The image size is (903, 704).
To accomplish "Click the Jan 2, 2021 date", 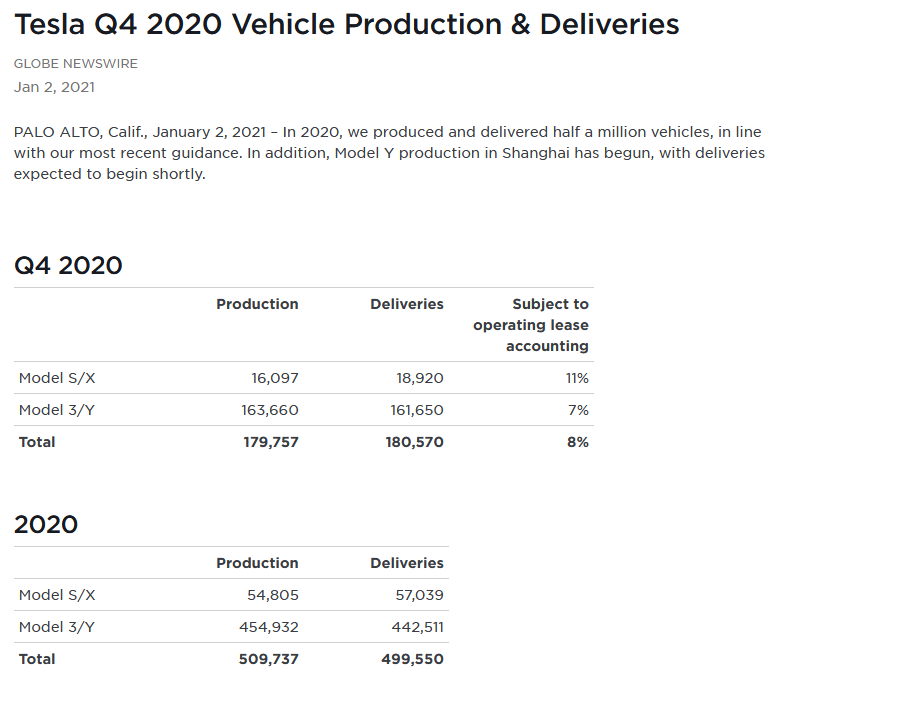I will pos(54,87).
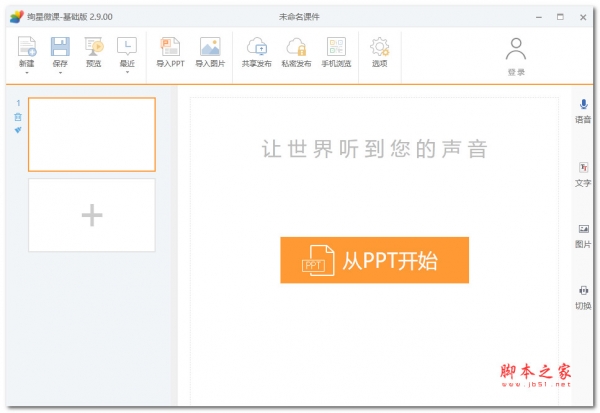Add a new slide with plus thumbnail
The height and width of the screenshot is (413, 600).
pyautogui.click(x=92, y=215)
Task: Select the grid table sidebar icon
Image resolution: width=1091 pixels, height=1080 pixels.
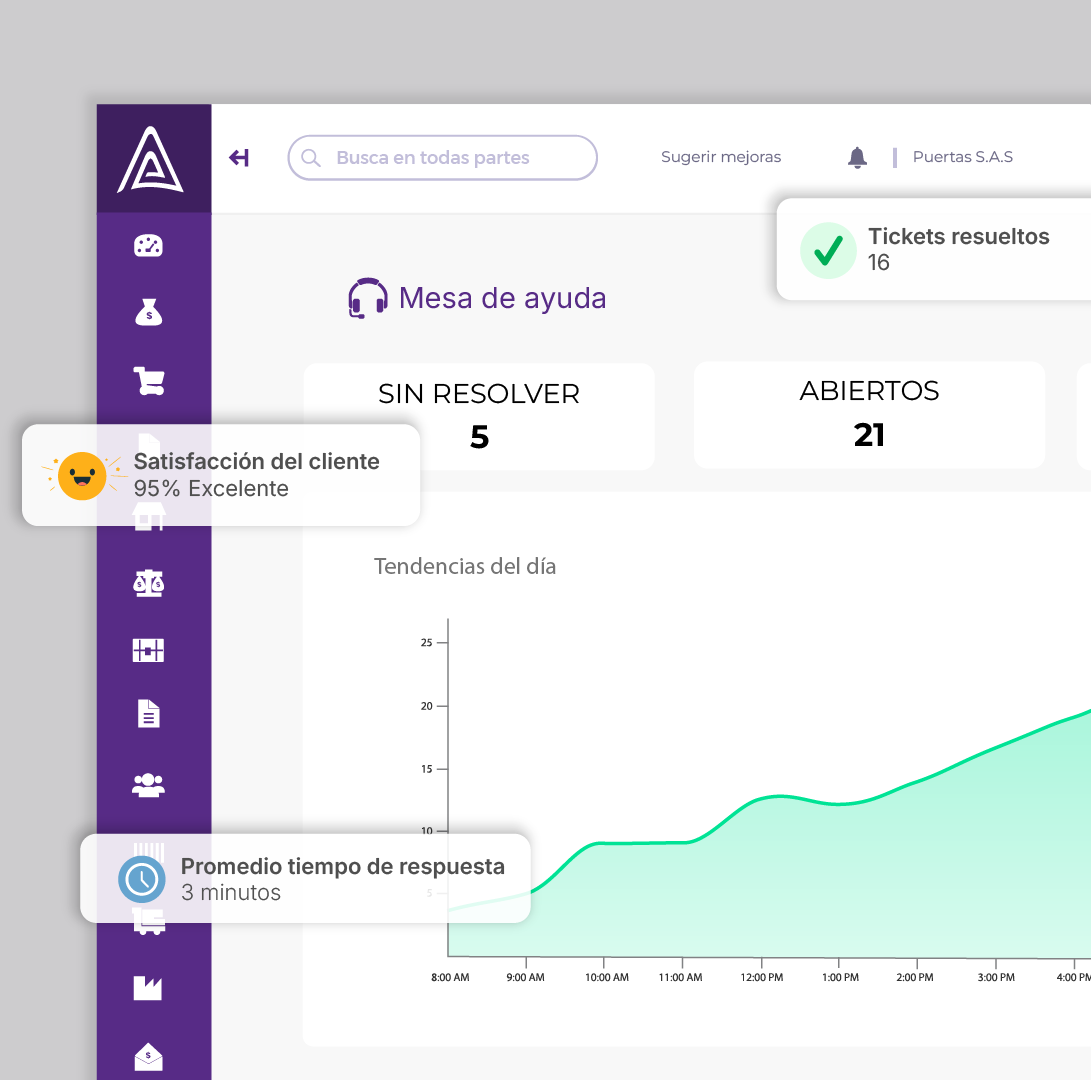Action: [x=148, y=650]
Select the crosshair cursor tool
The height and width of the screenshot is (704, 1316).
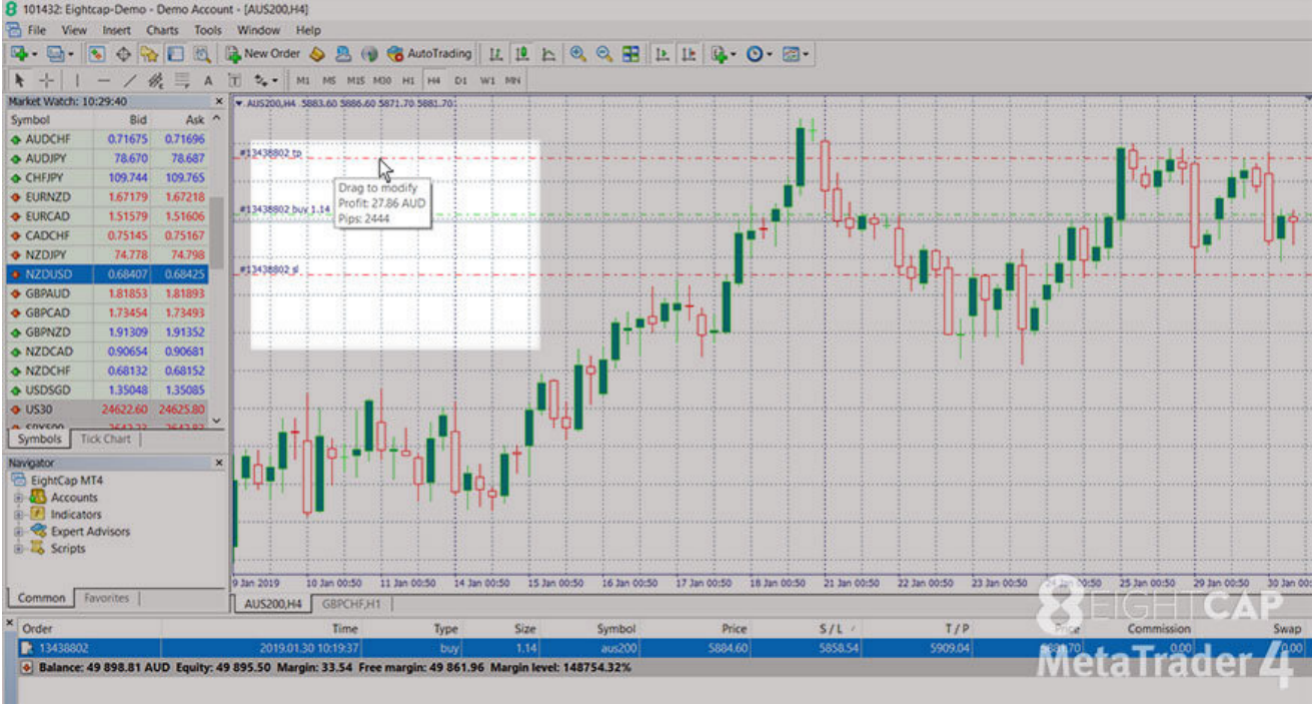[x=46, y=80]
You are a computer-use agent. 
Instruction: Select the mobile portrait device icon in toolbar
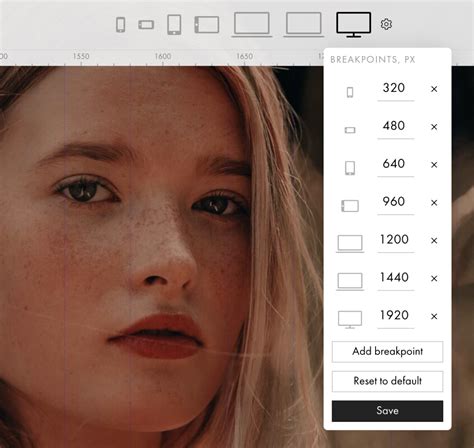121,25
......
Everything from the line with "Task: Select the grid table sidebar icon" through the line with "You are a computer-use agent." in the material above should be transcribed exactly, except the pictures.

Task output -
Task: Select the grid table sidebar icon
Image resolution: width=1091 pixels, height=1080 pixels.
Action: [x=148, y=650]
Select the crosshair cursor tool
The height and width of the screenshot is (704, 1316).
[x=46, y=80]
You are a computer-use agent. 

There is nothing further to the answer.